Segment Start: DATASET
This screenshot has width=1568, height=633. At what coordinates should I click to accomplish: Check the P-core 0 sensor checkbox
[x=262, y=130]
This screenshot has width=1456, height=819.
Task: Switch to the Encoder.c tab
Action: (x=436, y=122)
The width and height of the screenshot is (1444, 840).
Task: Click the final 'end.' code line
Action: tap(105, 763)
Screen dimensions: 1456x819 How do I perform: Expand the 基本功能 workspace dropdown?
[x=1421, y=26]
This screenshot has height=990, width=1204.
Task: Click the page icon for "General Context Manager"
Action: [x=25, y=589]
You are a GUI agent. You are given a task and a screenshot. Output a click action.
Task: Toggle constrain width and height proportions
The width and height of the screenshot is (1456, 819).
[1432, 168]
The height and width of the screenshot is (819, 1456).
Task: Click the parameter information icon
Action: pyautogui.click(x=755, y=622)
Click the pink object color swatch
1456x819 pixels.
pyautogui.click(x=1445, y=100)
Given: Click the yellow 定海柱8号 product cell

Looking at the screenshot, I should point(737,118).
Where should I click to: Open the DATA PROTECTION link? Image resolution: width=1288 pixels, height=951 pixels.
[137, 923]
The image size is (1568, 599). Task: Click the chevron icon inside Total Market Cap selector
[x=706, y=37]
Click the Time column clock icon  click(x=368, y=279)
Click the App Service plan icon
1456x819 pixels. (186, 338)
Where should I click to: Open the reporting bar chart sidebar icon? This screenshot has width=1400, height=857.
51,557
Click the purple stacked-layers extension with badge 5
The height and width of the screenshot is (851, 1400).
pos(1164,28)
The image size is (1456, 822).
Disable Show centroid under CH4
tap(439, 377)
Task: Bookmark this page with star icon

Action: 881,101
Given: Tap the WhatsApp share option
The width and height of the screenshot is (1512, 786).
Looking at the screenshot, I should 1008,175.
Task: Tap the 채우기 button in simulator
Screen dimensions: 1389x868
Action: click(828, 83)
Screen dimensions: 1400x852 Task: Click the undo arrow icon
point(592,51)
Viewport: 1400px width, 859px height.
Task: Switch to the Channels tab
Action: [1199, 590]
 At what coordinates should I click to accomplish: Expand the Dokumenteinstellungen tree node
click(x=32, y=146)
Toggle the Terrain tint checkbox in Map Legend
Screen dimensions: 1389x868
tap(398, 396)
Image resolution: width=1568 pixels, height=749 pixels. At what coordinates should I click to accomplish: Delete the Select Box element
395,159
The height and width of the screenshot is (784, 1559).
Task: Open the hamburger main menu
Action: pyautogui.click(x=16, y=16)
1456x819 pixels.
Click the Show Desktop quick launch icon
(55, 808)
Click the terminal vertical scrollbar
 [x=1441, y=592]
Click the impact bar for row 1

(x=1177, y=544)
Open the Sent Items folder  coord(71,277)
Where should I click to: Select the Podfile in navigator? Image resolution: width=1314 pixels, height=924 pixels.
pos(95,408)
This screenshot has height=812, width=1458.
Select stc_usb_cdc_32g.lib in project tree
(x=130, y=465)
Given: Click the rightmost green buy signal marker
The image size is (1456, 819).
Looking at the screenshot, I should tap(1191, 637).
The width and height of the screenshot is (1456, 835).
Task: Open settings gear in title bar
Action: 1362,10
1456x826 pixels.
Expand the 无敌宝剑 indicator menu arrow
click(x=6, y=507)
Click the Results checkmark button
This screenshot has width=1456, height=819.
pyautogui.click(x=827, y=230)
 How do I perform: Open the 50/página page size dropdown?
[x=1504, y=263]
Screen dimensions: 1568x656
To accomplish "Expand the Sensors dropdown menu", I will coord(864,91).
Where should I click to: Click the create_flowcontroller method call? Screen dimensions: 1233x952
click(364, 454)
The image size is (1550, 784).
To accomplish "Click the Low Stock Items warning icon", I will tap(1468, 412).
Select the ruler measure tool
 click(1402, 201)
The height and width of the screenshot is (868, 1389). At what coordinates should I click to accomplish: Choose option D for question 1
Segment End: DATASET
» TO DO: Out of the data above, give again only the lines starting at the one holding "Task: Toggle constrain" and ending at the one holding "Click the Time", unchanged.

» RESPONSE FOR THIS EXERCISE:
Task: Toggle constrain width and height proportions
The width and height of the screenshot is (1456, 819).
[1432, 168]
The height and width of the screenshot is (819, 1456).
Task: Click the parameter information icon
Action: pyautogui.click(x=755, y=622)
Click the pink object color swatch
1456x819 pixels.
pyautogui.click(x=1445, y=100)
Given: Click the yellow 定海柱8号 product cell

Looking at the screenshot, I should point(737,118).
Where should I click to: Open the DATA PROTECTION link? Image resolution: width=1288 pixels, height=951 pixels.
[137, 923]
The image size is (1568, 599). Task: Click the chevron icon inside Total Market Cap selector
[x=706, y=37]
Click the Time column clock icon  click(x=368, y=279)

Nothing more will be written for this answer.